What you will do:
Return the data that follows exactly. Include every line.

[Dataset entries]
——————
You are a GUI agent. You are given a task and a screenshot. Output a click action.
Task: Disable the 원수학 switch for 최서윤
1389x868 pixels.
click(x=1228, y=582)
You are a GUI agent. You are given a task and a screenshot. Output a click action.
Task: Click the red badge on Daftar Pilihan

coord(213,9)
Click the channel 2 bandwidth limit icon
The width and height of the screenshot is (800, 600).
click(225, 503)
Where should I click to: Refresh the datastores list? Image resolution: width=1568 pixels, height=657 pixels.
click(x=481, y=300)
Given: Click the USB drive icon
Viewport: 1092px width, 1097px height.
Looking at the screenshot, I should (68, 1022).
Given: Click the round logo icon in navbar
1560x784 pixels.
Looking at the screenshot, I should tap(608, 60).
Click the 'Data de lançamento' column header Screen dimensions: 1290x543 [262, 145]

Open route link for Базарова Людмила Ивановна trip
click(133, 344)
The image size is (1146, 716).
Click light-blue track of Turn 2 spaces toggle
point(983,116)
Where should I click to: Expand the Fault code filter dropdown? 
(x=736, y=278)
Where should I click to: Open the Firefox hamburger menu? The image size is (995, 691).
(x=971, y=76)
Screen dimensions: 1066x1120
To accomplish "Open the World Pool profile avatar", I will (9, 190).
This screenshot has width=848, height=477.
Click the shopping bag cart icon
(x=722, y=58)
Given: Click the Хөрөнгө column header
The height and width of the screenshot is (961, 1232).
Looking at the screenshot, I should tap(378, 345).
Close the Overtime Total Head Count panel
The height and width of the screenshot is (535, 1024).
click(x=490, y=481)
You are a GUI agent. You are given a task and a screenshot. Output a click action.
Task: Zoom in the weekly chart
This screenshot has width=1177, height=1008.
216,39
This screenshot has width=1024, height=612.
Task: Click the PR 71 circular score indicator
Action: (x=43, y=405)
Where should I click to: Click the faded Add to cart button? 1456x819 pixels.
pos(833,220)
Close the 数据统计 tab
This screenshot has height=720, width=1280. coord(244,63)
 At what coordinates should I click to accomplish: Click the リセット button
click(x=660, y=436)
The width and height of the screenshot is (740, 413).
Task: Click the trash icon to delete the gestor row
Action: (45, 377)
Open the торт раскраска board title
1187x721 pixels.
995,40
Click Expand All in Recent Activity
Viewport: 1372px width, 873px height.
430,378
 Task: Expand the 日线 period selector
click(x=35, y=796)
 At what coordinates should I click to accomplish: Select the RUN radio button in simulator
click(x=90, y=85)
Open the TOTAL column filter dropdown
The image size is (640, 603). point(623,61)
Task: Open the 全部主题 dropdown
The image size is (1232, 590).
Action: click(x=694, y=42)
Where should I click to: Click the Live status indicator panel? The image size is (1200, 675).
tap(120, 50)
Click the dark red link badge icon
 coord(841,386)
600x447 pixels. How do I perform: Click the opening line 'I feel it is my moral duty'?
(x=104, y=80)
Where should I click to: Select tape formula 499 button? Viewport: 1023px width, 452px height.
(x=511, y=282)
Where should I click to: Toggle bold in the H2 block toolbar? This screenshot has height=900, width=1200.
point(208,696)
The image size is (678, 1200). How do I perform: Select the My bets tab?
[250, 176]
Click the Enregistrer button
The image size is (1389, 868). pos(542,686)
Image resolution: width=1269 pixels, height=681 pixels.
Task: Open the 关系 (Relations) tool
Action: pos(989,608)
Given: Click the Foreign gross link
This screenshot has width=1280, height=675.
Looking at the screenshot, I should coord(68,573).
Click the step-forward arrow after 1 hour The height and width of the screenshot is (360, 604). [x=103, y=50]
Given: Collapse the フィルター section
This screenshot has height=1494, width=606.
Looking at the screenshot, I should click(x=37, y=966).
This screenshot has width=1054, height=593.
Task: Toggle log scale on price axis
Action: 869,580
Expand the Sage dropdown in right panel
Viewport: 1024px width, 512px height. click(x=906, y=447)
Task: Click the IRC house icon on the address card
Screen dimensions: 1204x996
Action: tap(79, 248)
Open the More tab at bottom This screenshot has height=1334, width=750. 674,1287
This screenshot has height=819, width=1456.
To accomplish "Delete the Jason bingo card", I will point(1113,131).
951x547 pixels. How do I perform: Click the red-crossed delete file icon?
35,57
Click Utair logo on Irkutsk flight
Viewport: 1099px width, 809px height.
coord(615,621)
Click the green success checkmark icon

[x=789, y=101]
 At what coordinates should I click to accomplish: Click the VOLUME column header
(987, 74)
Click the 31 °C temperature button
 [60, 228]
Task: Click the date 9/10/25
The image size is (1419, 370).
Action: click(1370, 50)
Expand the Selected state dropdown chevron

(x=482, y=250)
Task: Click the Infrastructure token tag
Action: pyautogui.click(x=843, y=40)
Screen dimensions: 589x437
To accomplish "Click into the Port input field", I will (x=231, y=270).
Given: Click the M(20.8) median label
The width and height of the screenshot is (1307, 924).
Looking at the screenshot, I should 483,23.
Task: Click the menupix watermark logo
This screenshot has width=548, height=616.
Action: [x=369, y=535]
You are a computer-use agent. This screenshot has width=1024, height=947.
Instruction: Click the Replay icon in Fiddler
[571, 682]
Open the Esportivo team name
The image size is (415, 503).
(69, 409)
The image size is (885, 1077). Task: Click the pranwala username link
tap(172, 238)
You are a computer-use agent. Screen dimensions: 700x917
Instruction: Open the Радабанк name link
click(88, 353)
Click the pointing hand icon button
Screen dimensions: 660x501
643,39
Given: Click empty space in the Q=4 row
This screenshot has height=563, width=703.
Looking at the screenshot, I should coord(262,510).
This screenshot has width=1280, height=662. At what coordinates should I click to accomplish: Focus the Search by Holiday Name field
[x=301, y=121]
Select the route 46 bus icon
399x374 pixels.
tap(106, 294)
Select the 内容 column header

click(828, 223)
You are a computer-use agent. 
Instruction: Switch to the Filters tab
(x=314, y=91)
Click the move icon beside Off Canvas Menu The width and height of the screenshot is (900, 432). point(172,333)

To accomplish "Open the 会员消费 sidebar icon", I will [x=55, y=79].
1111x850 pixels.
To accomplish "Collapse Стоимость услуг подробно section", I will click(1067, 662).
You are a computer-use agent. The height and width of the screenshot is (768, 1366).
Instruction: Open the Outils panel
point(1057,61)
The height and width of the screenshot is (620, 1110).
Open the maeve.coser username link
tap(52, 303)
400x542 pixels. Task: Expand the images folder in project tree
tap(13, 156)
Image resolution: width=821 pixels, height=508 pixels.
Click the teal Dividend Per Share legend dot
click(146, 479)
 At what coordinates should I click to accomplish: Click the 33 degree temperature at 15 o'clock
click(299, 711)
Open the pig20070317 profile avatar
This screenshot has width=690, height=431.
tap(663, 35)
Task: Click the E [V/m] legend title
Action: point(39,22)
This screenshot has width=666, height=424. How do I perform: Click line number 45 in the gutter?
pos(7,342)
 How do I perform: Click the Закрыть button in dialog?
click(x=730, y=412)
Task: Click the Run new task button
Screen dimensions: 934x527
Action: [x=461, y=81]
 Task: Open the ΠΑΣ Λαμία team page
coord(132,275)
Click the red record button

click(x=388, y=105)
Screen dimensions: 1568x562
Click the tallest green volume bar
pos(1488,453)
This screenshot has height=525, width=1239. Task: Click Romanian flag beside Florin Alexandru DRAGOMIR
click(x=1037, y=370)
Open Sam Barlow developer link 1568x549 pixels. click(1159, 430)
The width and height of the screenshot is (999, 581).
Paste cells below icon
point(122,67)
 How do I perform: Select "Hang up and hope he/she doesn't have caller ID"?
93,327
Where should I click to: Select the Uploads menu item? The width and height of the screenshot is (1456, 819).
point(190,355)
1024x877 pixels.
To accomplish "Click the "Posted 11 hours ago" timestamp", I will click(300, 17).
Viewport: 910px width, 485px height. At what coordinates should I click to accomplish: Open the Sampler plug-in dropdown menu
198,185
——————
Solved problem:
You are a GUI agent. You are given a task and a screenshot. Output a click action.
Task: Disable the 원수학 switch for 최서윤
1389x868 pixels.
click(x=1228, y=582)
You are a GUI agent. You are given a task and a screenshot. Output a click action.
Task: Click the red badge on Daftar Pilihan

coord(213,9)
Click the channel 2 bandwidth limit icon
The width and height of the screenshot is (800, 600).
click(225, 503)
Where should I click to: Refresh the datastores list? Image resolution: width=1568 pixels, height=657 pixels.
click(x=481, y=300)
Given: Click the USB drive icon
Viewport: 1092px width, 1097px height.
Looking at the screenshot, I should (68, 1022).
Given: Click the round logo icon in navbar
1560x784 pixels.
Looking at the screenshot, I should tap(608, 60).
Click the 'Data de lançamento' column header Screen dimensions: 1290x543 [262, 145]

Open route link for Базарова Людмила Ивановна trip
click(133, 344)
The image size is (1146, 716).
Click light-blue track of Turn 2 spaces toggle
point(983,116)
Where should I click to: Expand the Fault code filter dropdown? 
(x=736, y=278)
Where should I click to: Open the Firefox hamburger menu? The image size is (995, 691).
(x=971, y=76)
Screen dimensions: 1066x1120
To accomplish "Open the World Pool profile avatar", I will (9, 190).
This screenshot has width=848, height=477.
Click the shopping bag cart icon
(x=722, y=58)
Given: Click the Хөрөнгө column header
The height and width of the screenshot is (961, 1232).
Looking at the screenshot, I should tap(378, 345).
Close the Overtime Total Head Count panel
The height and width of the screenshot is (535, 1024).
click(x=490, y=481)
You are a GUI agent. You are given a task and a screenshot. Output a click action.
Task: Zoom in the weekly chart
This screenshot has width=1177, height=1008.
216,39
This screenshot has width=1024, height=612.
Task: Click the PR 71 circular score indicator
Action: (x=43, y=405)
Where should I click to: Click the faded Add to cart button? 1456x819 pixels.
pos(833,220)
Close the 数据统计 tab
This screenshot has height=720, width=1280. coord(244,63)
 At what coordinates should I click to accomplish: Click the リセット button
click(x=660, y=436)
The width and height of the screenshot is (740, 413).
Task: Click the trash icon to delete the gestor row
Action: (45, 377)
Open the торт раскраска board title
1187x721 pixels.
995,40
Click Expand All in Recent Activity
Viewport: 1372px width, 873px height.
430,378
 Task: Expand the 日线 period selector
click(x=35, y=796)
 At what coordinates should I click to accomplish: Select the RUN radio button in simulator
click(x=90, y=85)
Open the TOTAL column filter dropdown
The image size is (640, 603). point(623,61)
Task: Open the 全部主题 dropdown
The image size is (1232, 590).
Action: click(x=694, y=42)
Where should I click to: Click the Live status indicator panel? The image size is (1200, 675).
tap(120, 50)
Click the dark red link badge icon
 coord(841,386)
600x447 pixels. How do I perform: Click the opening line 'I feel it is my moral duty'?
(x=104, y=80)
Where should I click to: Select tape formula 499 button? Viewport: 1023px width, 452px height.
(x=511, y=282)
Where should I click to: Toggle bold in the H2 block toolbar? This screenshot has height=900, width=1200.
point(208,696)
The image size is (678, 1200). How do I perform: Select the My bets tab?
[250, 176]
Click the Enregistrer button
The image size is (1389, 868). pos(542,686)
Image resolution: width=1269 pixels, height=681 pixels.
Task: Open the 关系 (Relations) tool
Action: pos(989,608)
Given: Click the Foreign gross link
This screenshot has width=1280, height=675.
Looking at the screenshot, I should coord(68,573).
Click the step-forward arrow after 1 hour The height and width of the screenshot is (360, 604). [x=103, y=50]
Given: Collapse the フィルター section
This screenshot has height=1494, width=606.
Looking at the screenshot, I should click(x=37, y=966).
This screenshot has width=1054, height=593.
Task: Toggle log scale on price axis
Action: 869,580
Expand the Sage dropdown in right panel
Viewport: 1024px width, 512px height. click(x=906, y=447)
Task: Click the IRC house icon on the address card
Screen dimensions: 1204x996
Action: tap(79, 248)
Open the More tab at bottom This screenshot has height=1334, width=750. 674,1287
This screenshot has height=819, width=1456.
To accomplish "Delete the Jason bingo card", I will point(1113,131).
951x547 pixels. How do I perform: Click the red-crossed delete file icon?
35,57
Click Utair logo on Irkutsk flight
Viewport: 1099px width, 809px height.
coord(615,621)
Click the green success checkmark icon

[x=789, y=101]
 At what coordinates should I click to accomplish: Click the VOLUME column header
(987, 74)
Click the 31 °C temperature button
 [60, 228]
Task: Click the date 9/10/25
The image size is (1419, 370).
Action: click(1370, 50)
Expand the Selected state dropdown chevron

(x=482, y=250)
Task: Click the Infrastructure token tag
Action: pyautogui.click(x=843, y=40)
Screen dimensions: 589x437
To accomplish "Click into the Port input field", I will (x=231, y=270).
Given: Click the M(20.8) median label
The width and height of the screenshot is (1307, 924).
Looking at the screenshot, I should 483,23.
Task: Click the menupix watermark logo
This screenshot has width=548, height=616.
Action: [x=369, y=535]
You are a computer-use agent. This screenshot has width=1024, height=947.
Instruction: Click the Replay icon in Fiddler
[571, 682]
Open the Esportivo team name
The image size is (415, 503).
(69, 409)
The image size is (885, 1077). Task: Click the pranwala username link
tap(172, 238)
You are a computer-use agent. Screen dimensions: 700x917
Instruction: Open the Радабанк name link
click(88, 353)
Click the pointing hand icon button
Screen dimensions: 660x501
643,39
Given: Click empty space in the Q=4 row
This screenshot has height=563, width=703.
Looking at the screenshot, I should coord(262,510).
This screenshot has width=1280, height=662. At what coordinates should I click to accomplish: Focus the Search by Holiday Name field
[x=301, y=121]
Select the route 46 bus icon
399x374 pixels.
tap(106, 294)
Select the 内容 column header

click(828, 223)
You are a computer-use agent. 
Instruction: Switch to the Filters tab
(x=314, y=91)
Click the move icon beside Off Canvas Menu The width and height of the screenshot is (900, 432). point(172,333)

To accomplish "Open the 会员消费 sidebar icon", I will [x=55, y=79].
1111x850 pixels.
To accomplish "Collapse Стоимость услуг подробно section", I will click(1067, 662).
You are a computer-use agent. The height and width of the screenshot is (768, 1366).
Instruction: Open the Outils panel
point(1057,61)
The height and width of the screenshot is (620, 1110).
Open the maeve.coser username link
tap(52, 303)
400x542 pixels. Task: Expand the images folder in project tree
tap(13, 156)
Image resolution: width=821 pixels, height=508 pixels.
Click the teal Dividend Per Share legend dot
click(146, 479)
 At what coordinates should I click to accomplish: Click the 33 degree temperature at 15 o'clock
click(299, 711)
Open the pig20070317 profile avatar
This screenshot has width=690, height=431.
tap(663, 35)
Task: Click the E [V/m] legend title
Action: point(39,22)
This screenshot has width=666, height=424. How do I perform: Click line number 45 in the gutter?
pos(7,342)
 How do I perform: Click the Закрыть button in dialog?
click(x=730, y=412)
Task: Click the Run new task button
Screen dimensions: 934x527
Action: [x=461, y=81]
 Task: Open the ΠΑΣ Λαμία team page
coord(132,275)
Click the red record button

click(x=388, y=105)
Screen dimensions: 1568x562
Click the tallest green volume bar
pos(1488,453)
This screenshot has height=525, width=1239. Task: Click Romanian flag beside Florin Alexandru DRAGOMIR
click(x=1037, y=370)
Open Sam Barlow developer link 1568x549 pixels. click(1159, 430)
The width and height of the screenshot is (999, 581).
Paste cells below icon
point(122,67)
 How do I perform: Select "Hang up and hope he/she doesn't have caller ID"?
93,327
Where should I click to: Select the Uploads menu item? The width and height of the screenshot is (1456, 819).
point(190,355)
1024x877 pixels.
To accomplish "Click the "Posted 11 hours ago" timestamp", I will click(300, 17).
Viewport: 910px width, 485px height. At what coordinates should I click to accomplish: Open the Sampler plug-in dropdown menu
198,185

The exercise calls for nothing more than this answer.